Almost all famous investors have made their money by buying great stocks and holding these for the long term. As an investor, you too would love to buy and hold mutual fund units without having a reason to sell. However, mutual funds are not always perfect. When planning your financial goals with mutual fund schemes, you need to be realistic.

Your buying and selling of mutual fund schemes should be carefully tuned to your long term financial goals. Unfortunately, similar to their buying decision, most investors end up selling based on the direction of the market.

Between August 2009 and April 2014 when equity markets were struggling, equity mutual funds suffered an exodus of over Rs 42,000 crore.

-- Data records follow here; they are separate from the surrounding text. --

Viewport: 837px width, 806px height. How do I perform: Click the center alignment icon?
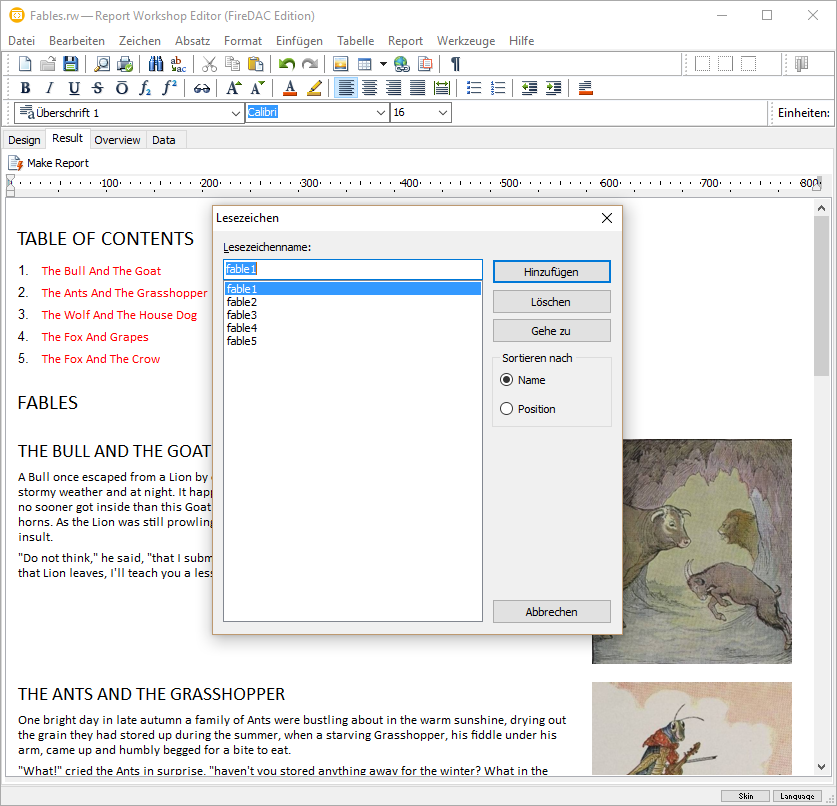(370, 88)
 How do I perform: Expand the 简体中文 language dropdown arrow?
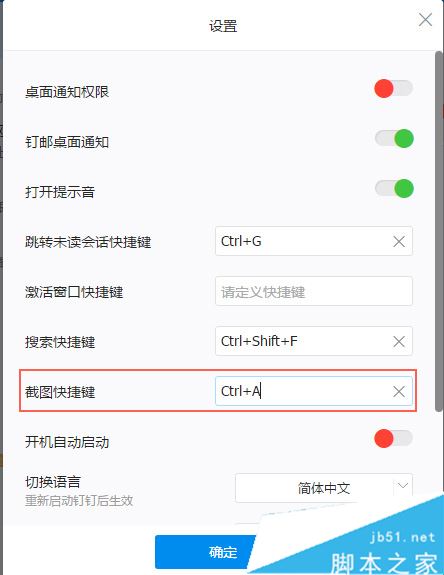[x=403, y=486]
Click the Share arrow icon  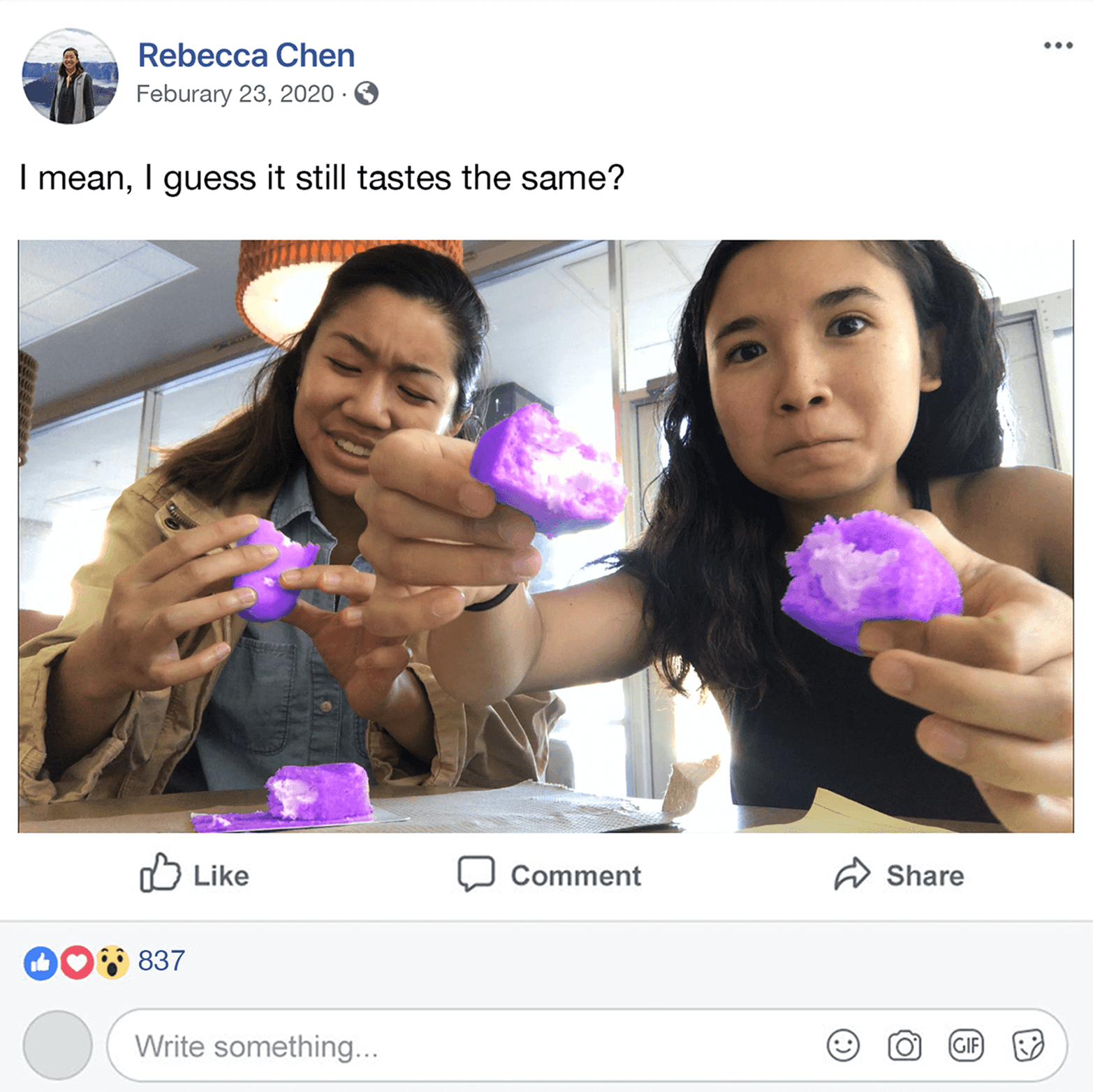[x=853, y=873]
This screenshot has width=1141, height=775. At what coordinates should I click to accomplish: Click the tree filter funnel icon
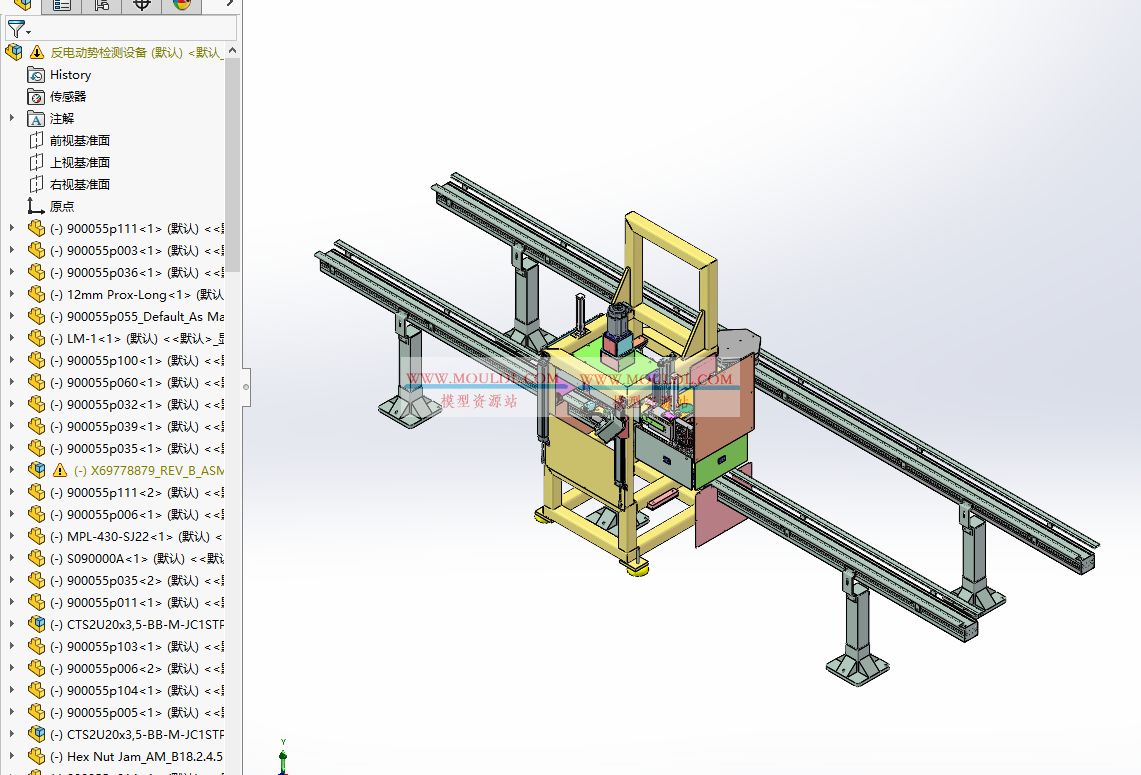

In the two years, between January 2012 and December 2013, when the market for most of the time was flat and directionless, as much as Rs 25,000 crore flowed out.

However, as the market moved back up, retail investors have once again flocked to the market. Even now as the market touches precarious highs, equity mutual funds are enjoying sturdy inflows. Going ahead, if the market changes direction, will these same investors pack up and sell their investments? It may be very likely, given the market's history.

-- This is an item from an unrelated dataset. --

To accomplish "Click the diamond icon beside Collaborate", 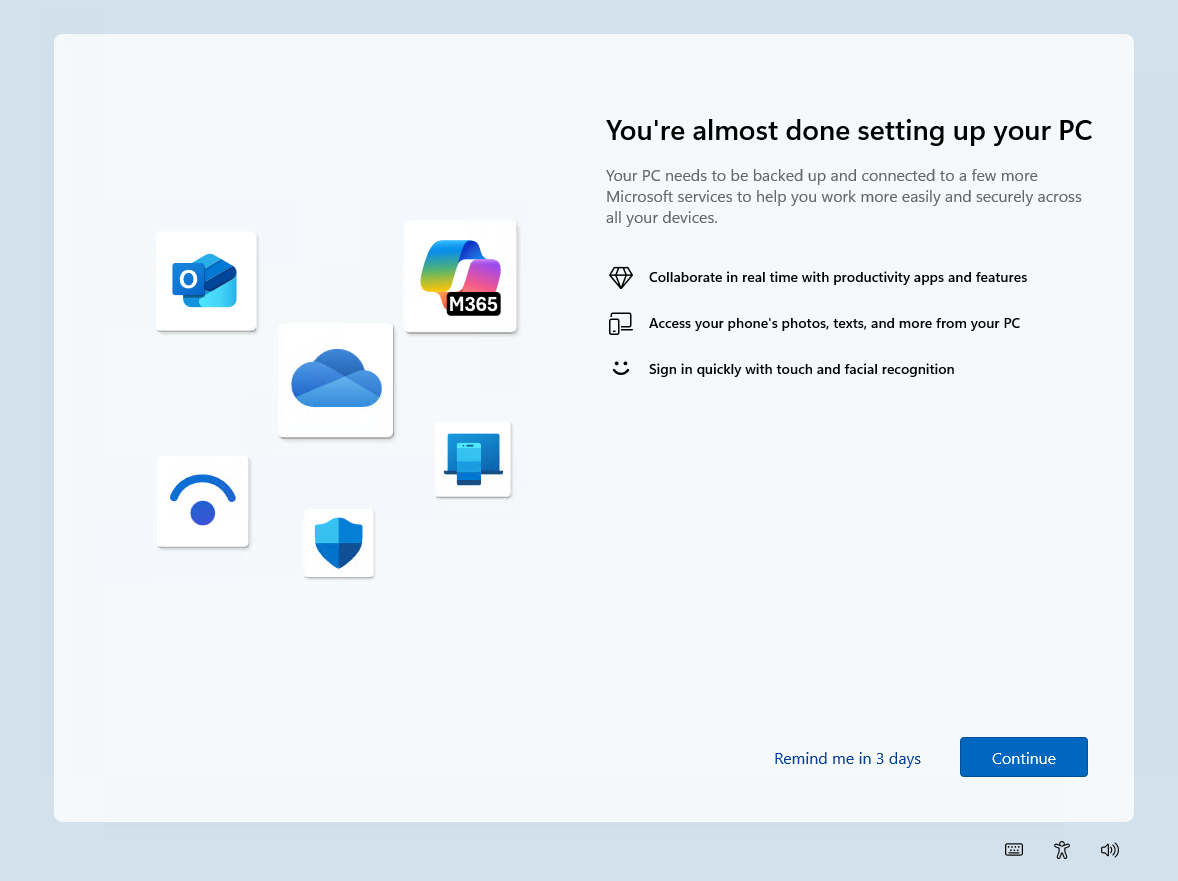I will (x=621, y=277).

As a smart investor, should your investment decisions be based on the direction of the market? Certainly not!

As PersonalFN has often highlighted in the past, every investor should adopt a prudent and planned approach to investing. You need to avoid ad hoc investment decisions, either to buy or sell mutual fund units. There should be a sound reasoning to back the decision you make.

Here's top 5 reasons based on which you may consider selling your mutual fund units.

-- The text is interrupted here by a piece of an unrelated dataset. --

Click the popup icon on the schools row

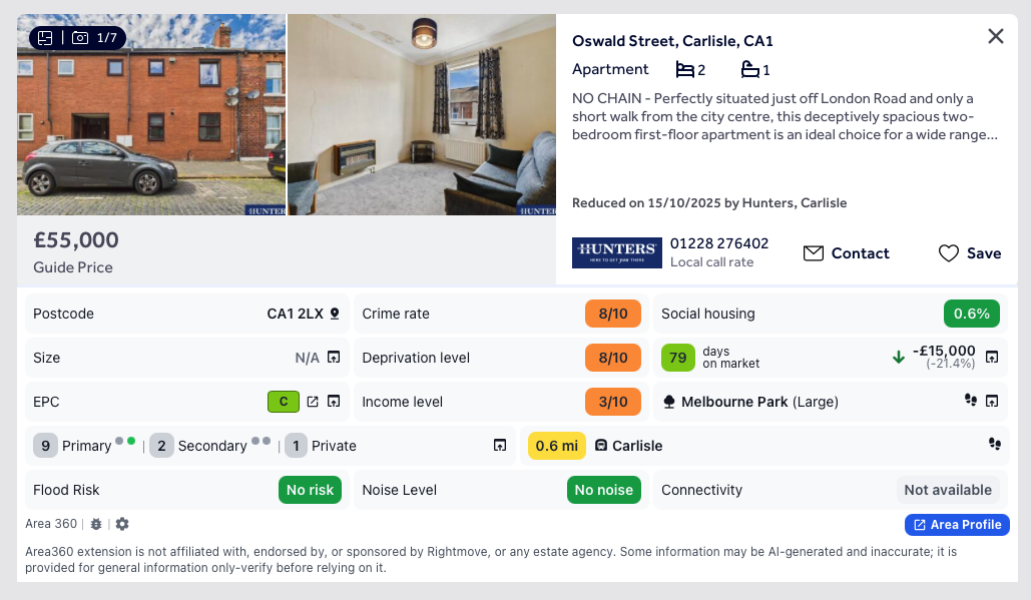click(x=499, y=445)
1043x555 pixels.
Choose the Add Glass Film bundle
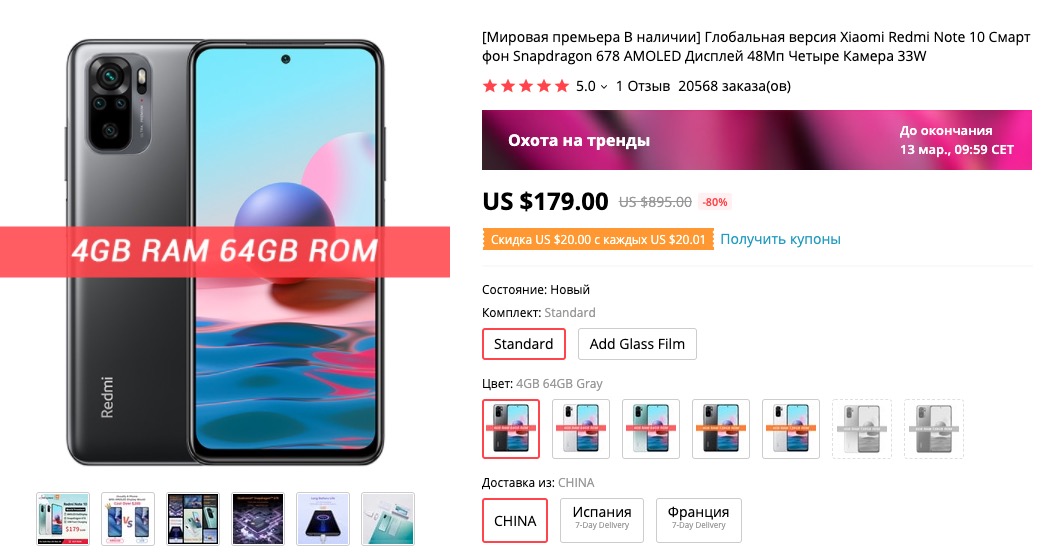(x=637, y=344)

  1. Met your financial goal or emergency requirement

    Your disciplined approach to investing as finally paid off. You have been saving regularly over the past few years and now your investment goal has matured. This is the primary reason why you should sell your mutual funds.

    If your equity funds delivered better than expected returns, you may end up reaching your goal before the target date. Here again, you can redeem your equity mutual fund units and put it in low risk assets such as liquid funds. This will retain the value of the portfolio until the time you need to withdraw it to fund the goal.

    You may also need to dip into your mutual fund portfolio when there is an emergency. At such times, it would be prudent to redeem funds from low risk assets first, such as liquid fund and short-term debt funds, before moving on to riskier equity funds. Because during an emergency if equity markets are at a low, you may end up withdrawing at low returns and miss the potential of higher returns in the future.

  2. Rebalance your portfolio

    In financial planning, setting the right asset allocation and regular rebalancing your portfolio are key areas that ensure your financial wellbeing. Therefore, if you have, with the help of a financial planner, set an asset allocation based on your risk profile, investment objective and time horizon, you need to monitor it an rebalance the portfolio at regular intervals.

    Let's say you maintain a 70:30 (equity:debt) portfolio. Over the quarter or half-year, your equity funds run up considerably. This may skew your asset allocation and your portfolio may have an equity weightage of over 80%. This is when you may need to redeem the investment and reinvest in debt. Conversely, if equity markets don't perform as expected, you may need to move from debt to equity to meet the targeted asset allocation.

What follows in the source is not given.